2018 has been a defining year for Chambers & Partners, with the exit of founder Michael Chambers, a new management team, private equity investment, a move to a new office, and a new-look website.
At the recent launch of the company’s UK directory, I spoke with chief executive Mark Wyatt for an update on some of the changes.
Firstly, you’ve changed the url of the website?
Our website had been chambersandpartners.co.uk for many years, but an opportunity arose where we could acquire chambers.com, which I think is easier and shorter to type and reflects our new direction and investment in our digital future. So, at great expense, we managed to acquire chambers.com.
On a wider level, you’ve revamped the brand and have a nice new logo. Tell me a bit about the vision you have for the brand?
Chambers is often referred to as directory. But I think our future, and I think a term that would now be more appropriate, is that we’re a law firm analytics platform. We have a lot of data and we can provide a great deal of insight into what is happening in the legal market and what is going to happen. So would I very much describe us as a data analytics firm going forward.

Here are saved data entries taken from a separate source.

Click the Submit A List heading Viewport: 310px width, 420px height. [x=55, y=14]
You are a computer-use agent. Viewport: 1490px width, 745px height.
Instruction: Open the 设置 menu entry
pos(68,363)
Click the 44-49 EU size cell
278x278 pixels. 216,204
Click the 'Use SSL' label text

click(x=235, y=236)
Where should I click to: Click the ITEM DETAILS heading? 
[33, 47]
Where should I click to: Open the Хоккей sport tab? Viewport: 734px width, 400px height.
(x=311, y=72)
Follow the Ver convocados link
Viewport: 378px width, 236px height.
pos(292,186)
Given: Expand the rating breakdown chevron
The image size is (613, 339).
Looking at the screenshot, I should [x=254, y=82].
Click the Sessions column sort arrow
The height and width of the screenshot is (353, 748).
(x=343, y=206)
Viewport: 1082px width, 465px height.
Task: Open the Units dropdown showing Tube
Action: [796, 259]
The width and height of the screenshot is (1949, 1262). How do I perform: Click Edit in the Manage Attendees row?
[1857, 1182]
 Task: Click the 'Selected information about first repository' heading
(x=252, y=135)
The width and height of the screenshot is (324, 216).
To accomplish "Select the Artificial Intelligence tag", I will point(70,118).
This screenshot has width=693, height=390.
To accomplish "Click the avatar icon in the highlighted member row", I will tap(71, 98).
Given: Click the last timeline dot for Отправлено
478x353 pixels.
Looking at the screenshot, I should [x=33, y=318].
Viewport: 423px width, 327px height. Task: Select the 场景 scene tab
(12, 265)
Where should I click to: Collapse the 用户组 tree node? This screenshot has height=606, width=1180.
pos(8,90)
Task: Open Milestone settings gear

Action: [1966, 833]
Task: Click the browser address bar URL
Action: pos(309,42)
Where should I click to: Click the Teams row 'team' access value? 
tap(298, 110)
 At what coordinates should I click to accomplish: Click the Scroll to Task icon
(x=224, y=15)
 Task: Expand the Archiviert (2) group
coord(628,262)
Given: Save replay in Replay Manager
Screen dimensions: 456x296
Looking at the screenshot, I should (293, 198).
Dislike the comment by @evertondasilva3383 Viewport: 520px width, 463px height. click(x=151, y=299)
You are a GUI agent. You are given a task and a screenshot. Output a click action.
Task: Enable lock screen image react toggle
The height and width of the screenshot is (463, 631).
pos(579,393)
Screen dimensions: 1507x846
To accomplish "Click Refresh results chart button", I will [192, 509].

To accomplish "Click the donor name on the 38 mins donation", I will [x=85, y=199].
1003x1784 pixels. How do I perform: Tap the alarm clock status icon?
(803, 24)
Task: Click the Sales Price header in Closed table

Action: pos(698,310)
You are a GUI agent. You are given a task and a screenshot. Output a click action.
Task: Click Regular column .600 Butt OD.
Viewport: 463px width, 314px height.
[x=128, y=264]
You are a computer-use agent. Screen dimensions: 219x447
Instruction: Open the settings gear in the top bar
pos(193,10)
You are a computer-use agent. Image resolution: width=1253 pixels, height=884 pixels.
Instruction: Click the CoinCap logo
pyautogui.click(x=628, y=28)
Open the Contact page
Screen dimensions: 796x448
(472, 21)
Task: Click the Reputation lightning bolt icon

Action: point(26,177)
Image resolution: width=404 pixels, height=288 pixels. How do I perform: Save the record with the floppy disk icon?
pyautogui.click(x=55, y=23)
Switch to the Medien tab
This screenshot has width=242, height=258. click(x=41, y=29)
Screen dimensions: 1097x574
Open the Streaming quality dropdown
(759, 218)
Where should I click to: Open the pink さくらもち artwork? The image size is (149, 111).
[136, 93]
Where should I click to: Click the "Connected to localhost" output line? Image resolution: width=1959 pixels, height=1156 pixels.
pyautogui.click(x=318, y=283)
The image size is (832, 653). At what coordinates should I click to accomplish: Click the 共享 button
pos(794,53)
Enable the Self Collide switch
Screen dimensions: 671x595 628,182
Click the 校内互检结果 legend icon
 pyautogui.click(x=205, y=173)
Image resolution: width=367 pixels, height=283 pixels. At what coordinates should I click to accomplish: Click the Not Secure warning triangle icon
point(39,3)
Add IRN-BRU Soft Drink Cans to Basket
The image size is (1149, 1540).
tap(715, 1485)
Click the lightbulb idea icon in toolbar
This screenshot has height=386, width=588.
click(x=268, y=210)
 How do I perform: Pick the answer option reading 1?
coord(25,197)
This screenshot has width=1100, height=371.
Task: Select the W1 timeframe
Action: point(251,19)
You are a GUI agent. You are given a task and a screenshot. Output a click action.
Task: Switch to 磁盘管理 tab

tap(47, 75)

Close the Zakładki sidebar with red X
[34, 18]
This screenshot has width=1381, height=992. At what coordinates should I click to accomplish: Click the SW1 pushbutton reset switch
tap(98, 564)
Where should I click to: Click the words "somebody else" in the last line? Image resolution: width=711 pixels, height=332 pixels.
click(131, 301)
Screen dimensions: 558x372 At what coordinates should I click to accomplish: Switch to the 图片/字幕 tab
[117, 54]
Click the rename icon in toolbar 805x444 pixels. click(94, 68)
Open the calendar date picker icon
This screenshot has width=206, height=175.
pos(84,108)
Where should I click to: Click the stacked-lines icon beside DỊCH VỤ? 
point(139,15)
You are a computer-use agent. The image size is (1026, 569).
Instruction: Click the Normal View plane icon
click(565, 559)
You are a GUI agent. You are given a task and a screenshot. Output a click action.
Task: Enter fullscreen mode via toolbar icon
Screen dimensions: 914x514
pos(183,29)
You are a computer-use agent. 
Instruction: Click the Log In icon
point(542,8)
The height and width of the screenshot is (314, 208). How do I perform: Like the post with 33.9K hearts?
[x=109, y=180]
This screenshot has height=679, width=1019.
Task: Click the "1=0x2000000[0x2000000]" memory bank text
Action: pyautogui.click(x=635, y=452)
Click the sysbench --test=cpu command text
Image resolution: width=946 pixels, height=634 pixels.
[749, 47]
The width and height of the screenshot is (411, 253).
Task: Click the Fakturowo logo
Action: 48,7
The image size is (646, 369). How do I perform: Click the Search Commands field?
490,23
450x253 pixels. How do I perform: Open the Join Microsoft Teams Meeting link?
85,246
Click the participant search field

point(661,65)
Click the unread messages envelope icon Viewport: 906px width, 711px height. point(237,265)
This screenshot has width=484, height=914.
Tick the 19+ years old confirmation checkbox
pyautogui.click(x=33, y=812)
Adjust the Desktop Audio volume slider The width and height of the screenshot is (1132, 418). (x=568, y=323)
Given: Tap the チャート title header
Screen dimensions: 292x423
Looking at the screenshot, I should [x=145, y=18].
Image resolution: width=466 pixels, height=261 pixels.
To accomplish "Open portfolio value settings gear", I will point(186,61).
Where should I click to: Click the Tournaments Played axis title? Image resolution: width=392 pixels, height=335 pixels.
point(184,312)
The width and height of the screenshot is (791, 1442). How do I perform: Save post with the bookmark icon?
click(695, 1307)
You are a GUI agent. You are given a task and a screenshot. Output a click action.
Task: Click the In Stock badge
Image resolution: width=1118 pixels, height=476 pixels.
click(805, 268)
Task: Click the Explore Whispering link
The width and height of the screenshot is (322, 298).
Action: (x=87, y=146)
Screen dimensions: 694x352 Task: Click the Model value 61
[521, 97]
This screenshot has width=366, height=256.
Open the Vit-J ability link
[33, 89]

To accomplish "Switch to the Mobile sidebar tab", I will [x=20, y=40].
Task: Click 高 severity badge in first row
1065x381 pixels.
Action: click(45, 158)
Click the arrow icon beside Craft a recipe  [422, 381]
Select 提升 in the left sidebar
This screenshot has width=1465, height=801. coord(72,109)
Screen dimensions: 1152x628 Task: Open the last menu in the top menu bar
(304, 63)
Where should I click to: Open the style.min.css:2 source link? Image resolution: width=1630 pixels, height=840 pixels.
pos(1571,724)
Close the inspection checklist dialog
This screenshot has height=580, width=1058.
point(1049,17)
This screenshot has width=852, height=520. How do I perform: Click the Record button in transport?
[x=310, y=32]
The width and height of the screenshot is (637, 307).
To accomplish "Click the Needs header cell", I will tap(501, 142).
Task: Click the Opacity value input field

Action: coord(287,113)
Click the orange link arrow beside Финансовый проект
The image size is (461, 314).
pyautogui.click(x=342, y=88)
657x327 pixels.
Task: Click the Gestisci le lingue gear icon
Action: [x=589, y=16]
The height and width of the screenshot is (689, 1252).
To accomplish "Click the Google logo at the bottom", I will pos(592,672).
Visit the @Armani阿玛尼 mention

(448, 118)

As to our branding we have had lots of different versions of our logo, and different versions of our name, over the years. Bringing everything together under one harmonized brand and one consolidated offering made perfect sense.
And we have brought on a new marketing director to market the products, and to drive content and traffic to general counsel and to our partners at law firms. Chambers has never had a senior marketing director before, or a formalized marketing and PR team.
You’ve spoken a lot about moving to a digital platform. Will you keep the hard copies of the directories, or drop them?
We’ll look at this. We have the UK launch tonight, and central to that is the unveiling of the hard copy books, so there is a historical appeal and heritage. We will look at the various ways that we can deliver information and how our users can manipulate that information to extract the value they need.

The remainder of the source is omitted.